## Assignment:
From the entries below, extract every line that includes the word "will".

## Extracted records:
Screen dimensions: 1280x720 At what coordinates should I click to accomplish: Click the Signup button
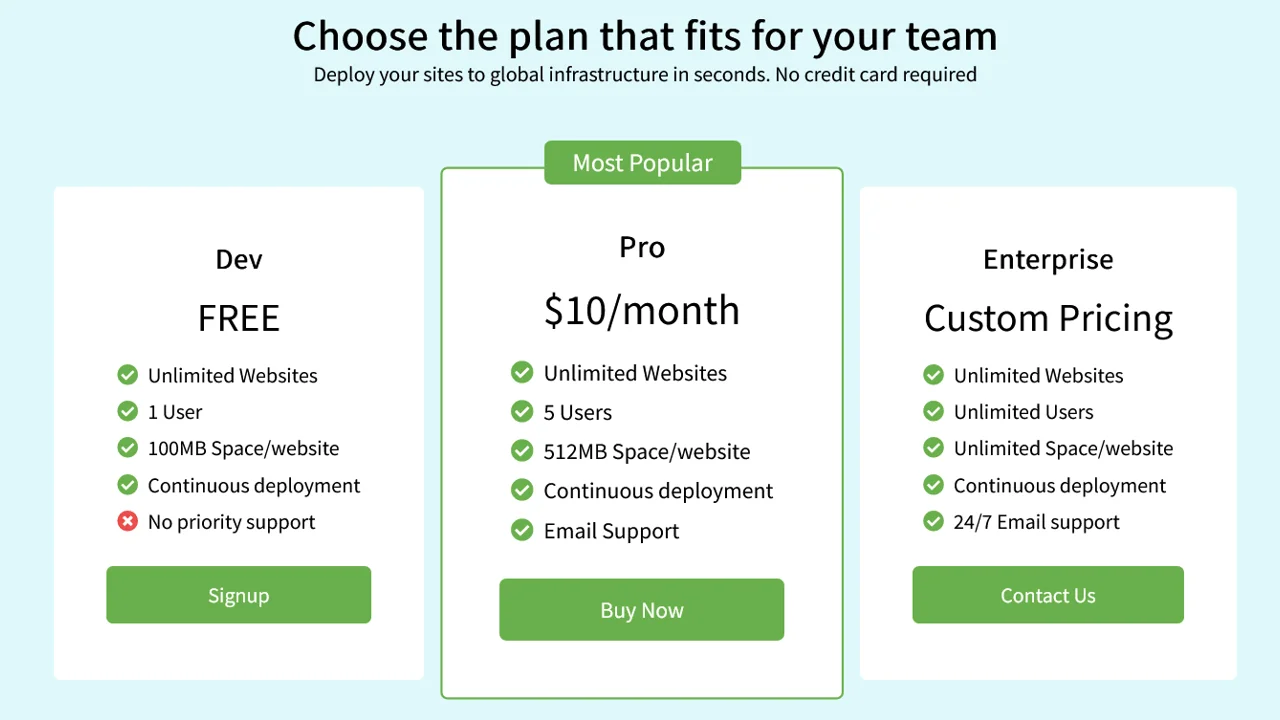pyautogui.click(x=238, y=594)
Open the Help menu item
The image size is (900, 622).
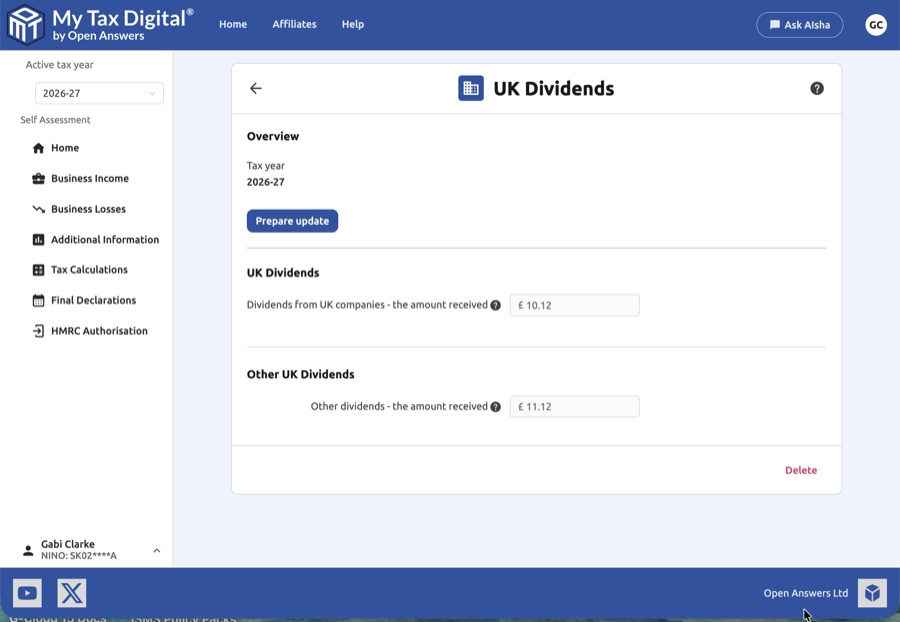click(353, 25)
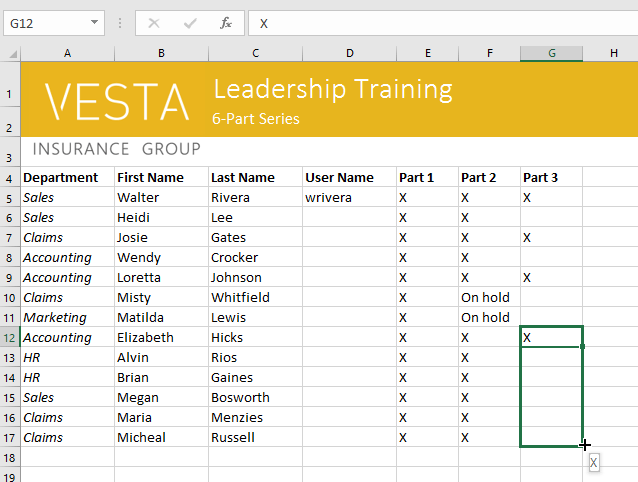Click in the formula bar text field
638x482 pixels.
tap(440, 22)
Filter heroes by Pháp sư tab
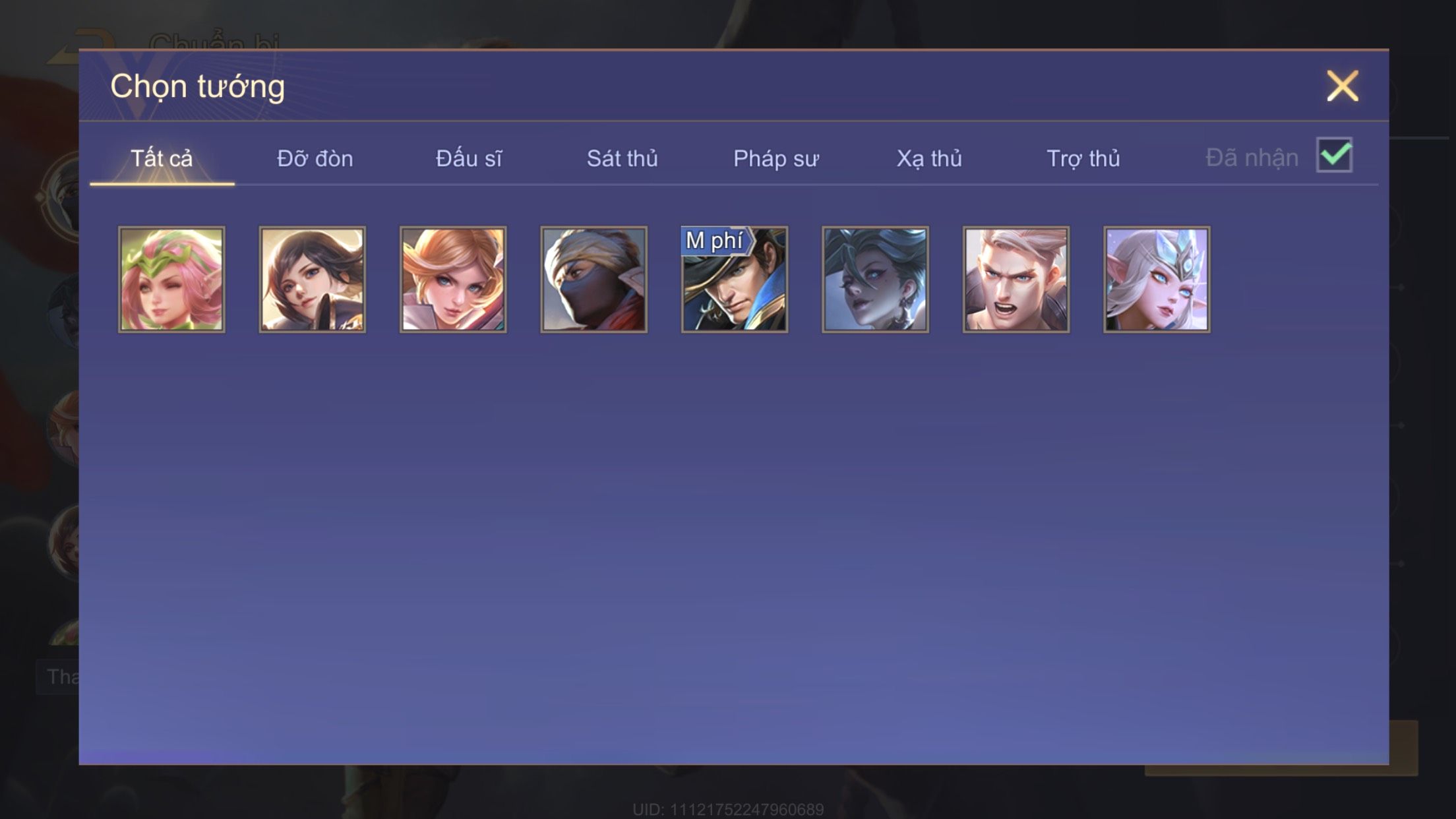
...
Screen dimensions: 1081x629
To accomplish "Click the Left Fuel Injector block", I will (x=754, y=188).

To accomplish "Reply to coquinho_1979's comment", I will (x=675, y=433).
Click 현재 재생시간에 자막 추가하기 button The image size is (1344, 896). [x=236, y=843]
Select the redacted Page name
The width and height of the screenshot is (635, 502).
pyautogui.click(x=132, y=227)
* * *
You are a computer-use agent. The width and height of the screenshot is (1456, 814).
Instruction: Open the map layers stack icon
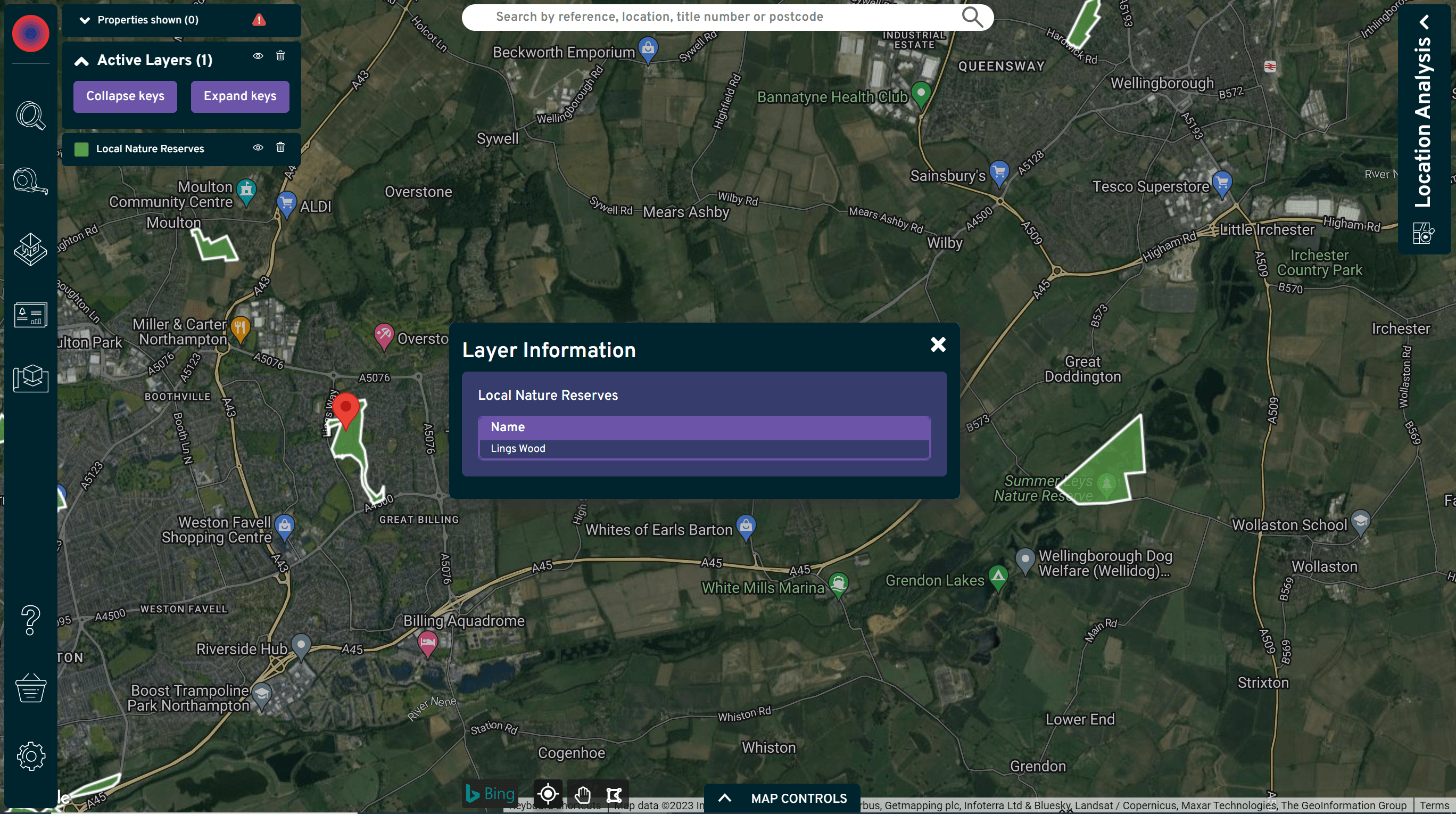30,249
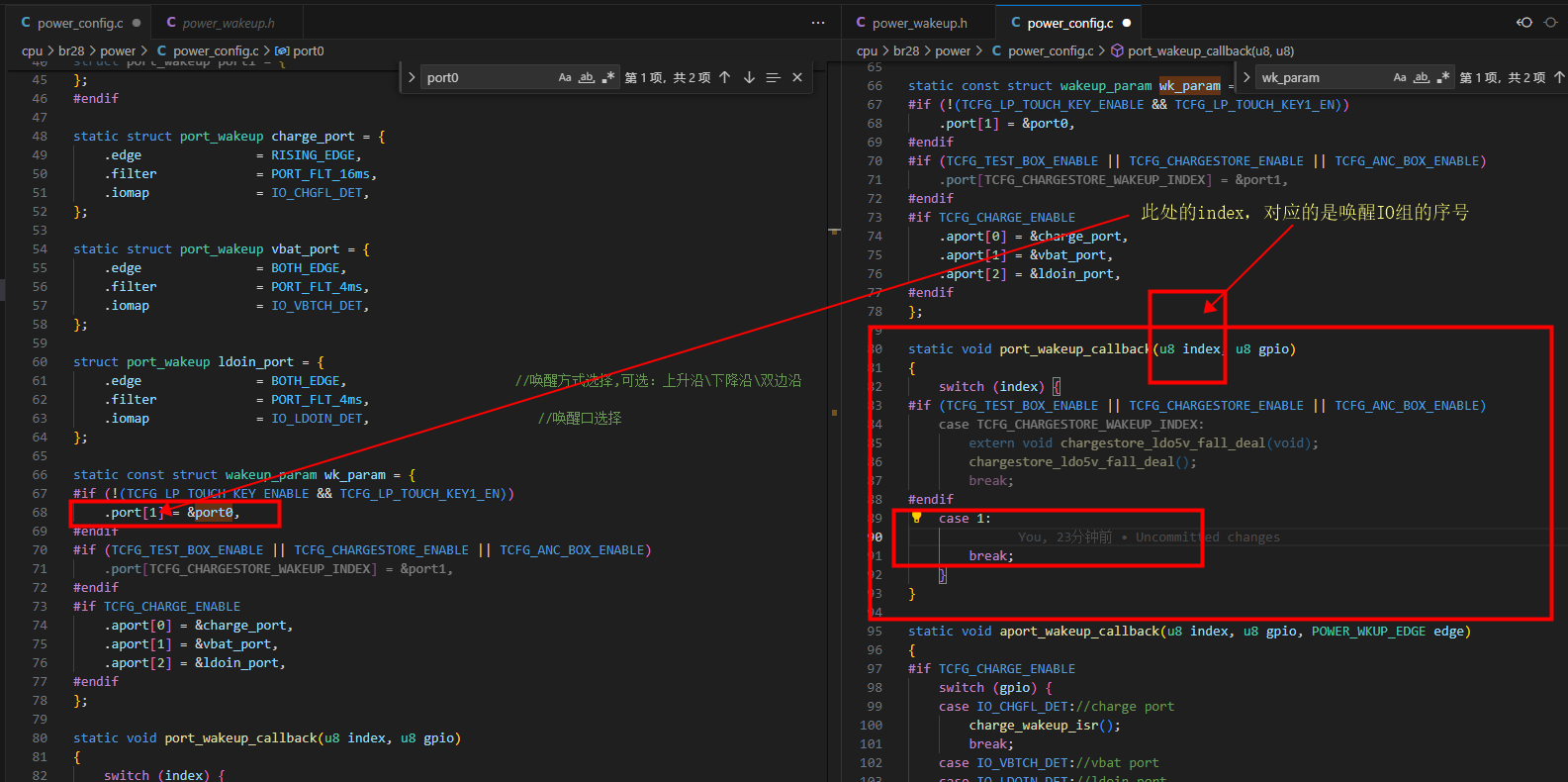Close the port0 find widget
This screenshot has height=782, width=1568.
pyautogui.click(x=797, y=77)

## Task output:
To accomplish "Click the Left Fuel Injector block", I will (x=754, y=188).
To accomplish "Reply to coquinho_1979's comment", I will (x=675, y=433).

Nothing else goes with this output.